- **WHAT IS EXPECTED**:
Please rewrite the rows from the line with "capsules size dropdown" up to and including the line with "Action: pos(483,19)" in full, requests included, and scale the coordinates in their answers by multiplying each one by 1.9 and rounding to a whole number with halves rounded up. Keep every other part of those lines unchanged.

— begin EXTRACTED INFORMATION —

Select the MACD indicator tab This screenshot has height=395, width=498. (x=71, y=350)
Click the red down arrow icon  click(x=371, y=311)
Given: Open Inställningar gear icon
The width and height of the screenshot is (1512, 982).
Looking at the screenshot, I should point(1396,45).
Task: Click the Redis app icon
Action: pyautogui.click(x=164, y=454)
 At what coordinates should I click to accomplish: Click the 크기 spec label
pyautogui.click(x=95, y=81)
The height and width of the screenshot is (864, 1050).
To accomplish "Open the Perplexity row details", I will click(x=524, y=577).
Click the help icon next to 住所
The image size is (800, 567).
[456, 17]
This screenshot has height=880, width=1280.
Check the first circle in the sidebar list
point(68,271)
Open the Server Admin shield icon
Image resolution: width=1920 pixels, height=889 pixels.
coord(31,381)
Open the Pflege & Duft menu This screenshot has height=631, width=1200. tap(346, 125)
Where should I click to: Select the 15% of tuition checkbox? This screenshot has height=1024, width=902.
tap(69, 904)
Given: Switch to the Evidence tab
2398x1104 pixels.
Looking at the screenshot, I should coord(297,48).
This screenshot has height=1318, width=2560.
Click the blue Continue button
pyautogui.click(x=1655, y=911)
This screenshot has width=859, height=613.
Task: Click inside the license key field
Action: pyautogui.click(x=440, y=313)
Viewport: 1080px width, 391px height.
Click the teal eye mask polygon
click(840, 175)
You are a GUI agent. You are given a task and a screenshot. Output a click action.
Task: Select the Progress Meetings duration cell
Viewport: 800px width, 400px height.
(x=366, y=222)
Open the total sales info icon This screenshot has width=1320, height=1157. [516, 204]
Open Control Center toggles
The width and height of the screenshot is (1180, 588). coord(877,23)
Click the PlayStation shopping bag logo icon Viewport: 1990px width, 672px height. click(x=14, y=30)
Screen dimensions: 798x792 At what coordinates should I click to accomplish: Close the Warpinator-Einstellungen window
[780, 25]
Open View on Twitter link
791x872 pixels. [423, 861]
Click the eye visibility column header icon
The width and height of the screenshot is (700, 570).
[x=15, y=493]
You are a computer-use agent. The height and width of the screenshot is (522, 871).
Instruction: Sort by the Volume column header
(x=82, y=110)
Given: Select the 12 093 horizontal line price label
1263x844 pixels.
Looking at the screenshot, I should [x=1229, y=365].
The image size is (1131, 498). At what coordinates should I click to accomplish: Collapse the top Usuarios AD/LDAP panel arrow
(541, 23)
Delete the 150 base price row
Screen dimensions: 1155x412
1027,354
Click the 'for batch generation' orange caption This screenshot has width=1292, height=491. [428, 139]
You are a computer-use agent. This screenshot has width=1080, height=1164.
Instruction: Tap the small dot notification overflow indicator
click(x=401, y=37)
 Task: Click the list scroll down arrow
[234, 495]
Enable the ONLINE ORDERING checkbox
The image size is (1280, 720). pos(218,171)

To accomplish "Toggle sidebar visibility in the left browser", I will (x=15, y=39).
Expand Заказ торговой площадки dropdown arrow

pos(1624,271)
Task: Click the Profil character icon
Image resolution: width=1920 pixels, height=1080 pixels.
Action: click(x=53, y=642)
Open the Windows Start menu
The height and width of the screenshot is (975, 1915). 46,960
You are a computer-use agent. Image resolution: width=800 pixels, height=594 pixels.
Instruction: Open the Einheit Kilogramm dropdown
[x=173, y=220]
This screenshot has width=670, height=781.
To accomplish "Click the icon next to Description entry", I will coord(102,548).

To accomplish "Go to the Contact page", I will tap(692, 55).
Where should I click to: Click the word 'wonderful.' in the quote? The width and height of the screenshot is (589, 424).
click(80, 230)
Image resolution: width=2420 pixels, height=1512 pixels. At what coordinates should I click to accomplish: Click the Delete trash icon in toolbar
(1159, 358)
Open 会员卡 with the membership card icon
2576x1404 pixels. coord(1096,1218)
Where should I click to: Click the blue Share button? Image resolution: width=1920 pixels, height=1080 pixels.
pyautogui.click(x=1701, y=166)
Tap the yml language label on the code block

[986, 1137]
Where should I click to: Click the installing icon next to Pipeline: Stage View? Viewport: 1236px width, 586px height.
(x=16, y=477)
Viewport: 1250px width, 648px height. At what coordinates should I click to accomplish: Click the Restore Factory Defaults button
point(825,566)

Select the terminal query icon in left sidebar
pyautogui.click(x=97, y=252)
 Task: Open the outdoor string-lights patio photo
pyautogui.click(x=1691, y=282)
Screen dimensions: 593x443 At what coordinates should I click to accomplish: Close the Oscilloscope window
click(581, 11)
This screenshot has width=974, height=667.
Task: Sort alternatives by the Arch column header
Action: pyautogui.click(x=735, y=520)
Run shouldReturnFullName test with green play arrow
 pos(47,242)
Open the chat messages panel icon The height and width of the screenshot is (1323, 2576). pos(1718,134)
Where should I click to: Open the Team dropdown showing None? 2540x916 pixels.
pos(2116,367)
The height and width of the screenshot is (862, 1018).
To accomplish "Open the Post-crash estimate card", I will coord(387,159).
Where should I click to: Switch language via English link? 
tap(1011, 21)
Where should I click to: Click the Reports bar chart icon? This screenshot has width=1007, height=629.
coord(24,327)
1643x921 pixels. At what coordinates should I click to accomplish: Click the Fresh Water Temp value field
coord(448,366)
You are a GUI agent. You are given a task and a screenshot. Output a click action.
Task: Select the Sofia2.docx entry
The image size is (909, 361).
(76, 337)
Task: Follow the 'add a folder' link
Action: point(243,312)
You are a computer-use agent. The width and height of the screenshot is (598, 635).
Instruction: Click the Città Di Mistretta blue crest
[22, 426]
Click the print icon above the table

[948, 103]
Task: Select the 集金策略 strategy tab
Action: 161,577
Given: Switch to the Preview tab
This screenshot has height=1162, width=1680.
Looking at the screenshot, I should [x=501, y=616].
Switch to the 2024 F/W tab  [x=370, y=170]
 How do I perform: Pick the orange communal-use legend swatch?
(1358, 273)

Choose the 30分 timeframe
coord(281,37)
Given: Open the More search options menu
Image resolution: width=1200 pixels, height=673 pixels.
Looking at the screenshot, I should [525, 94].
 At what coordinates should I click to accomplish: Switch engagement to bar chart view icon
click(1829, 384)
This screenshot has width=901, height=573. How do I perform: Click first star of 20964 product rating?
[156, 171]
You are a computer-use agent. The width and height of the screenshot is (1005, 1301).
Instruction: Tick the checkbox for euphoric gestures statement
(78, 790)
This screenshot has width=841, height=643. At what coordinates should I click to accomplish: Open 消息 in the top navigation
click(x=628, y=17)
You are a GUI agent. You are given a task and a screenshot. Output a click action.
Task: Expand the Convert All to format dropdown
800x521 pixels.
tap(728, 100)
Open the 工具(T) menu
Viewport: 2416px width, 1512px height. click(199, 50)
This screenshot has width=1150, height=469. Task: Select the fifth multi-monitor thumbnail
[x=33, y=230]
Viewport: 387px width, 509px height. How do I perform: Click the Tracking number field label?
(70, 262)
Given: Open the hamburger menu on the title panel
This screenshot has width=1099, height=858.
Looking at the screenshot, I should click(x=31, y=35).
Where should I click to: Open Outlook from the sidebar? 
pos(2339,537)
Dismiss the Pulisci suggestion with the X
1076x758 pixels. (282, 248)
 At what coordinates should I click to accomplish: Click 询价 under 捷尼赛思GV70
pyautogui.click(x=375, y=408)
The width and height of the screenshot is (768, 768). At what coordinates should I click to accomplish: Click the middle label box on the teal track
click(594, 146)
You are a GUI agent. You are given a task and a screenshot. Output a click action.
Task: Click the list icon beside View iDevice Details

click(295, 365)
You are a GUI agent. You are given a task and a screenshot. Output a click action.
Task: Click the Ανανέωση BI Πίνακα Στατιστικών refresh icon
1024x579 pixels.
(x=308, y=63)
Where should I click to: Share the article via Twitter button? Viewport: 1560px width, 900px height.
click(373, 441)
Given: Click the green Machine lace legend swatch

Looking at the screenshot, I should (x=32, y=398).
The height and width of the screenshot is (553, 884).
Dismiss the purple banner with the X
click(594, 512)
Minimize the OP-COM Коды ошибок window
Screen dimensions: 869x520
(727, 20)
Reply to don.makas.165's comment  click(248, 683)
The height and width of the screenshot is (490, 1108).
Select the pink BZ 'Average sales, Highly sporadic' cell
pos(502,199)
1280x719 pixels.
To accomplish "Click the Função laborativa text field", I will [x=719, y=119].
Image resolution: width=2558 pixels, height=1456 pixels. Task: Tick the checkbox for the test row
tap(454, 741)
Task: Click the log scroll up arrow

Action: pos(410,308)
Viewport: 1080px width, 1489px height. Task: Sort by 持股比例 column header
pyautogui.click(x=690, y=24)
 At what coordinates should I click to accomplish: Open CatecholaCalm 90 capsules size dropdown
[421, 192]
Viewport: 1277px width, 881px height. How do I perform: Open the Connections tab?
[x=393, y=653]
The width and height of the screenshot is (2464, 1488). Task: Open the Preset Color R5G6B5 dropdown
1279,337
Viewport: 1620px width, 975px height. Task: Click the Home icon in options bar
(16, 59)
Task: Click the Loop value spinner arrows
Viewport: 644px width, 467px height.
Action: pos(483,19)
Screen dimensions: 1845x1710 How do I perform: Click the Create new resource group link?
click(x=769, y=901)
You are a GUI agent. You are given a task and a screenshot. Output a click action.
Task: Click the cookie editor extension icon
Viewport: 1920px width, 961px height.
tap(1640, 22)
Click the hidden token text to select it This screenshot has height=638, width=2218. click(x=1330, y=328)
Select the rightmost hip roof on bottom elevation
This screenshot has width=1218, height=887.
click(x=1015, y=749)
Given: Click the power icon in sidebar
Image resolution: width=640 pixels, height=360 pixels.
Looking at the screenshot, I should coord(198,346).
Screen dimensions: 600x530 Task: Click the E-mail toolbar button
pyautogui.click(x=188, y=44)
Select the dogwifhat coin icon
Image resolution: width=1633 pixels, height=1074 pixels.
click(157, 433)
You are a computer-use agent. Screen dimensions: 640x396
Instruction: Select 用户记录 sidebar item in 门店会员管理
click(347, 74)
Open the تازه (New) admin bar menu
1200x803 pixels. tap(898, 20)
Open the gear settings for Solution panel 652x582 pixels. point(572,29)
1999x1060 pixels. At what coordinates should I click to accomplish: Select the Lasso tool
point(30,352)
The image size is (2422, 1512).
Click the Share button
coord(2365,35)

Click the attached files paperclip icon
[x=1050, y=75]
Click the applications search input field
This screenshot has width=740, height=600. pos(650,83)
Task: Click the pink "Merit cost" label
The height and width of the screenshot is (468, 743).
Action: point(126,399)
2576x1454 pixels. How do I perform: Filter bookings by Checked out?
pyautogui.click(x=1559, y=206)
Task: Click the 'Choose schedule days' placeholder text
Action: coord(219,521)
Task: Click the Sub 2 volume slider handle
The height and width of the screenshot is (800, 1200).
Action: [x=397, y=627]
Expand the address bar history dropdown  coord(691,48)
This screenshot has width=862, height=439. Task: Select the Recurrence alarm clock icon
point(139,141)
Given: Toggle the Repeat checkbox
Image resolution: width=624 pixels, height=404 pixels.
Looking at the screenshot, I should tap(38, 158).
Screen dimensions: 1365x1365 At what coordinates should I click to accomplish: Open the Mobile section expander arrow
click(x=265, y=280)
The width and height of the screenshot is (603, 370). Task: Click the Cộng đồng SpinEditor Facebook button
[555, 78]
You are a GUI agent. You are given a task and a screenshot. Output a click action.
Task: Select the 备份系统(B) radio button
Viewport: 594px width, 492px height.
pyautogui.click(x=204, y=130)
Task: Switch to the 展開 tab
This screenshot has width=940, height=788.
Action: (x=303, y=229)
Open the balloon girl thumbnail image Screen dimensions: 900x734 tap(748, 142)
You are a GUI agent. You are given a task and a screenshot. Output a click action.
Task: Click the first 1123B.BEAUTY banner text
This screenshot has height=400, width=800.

— end EXTRACTED INFORMATION —

- **ANSWER TO THE PROBLEM**:
 At what coordinates should I click to accomplish: Open CatecholaCalm 90 capsules size dropdown
[800, 365]
Viewport: 1277px width, 881px height. How do I perform: Open the Connections tab?
[x=747, y=1241]
The width and height of the screenshot is (2464, 1488). Task: Open the Preset Color R5G6B5 dropdown
2430,640
Viewport: 1620px width, 975px height. Task: Click the Home icon in options bar
(30, 112)
Task: Click the Loop value spinner arrows
Viewport: 644px width, 467px height.
Action: pos(918,36)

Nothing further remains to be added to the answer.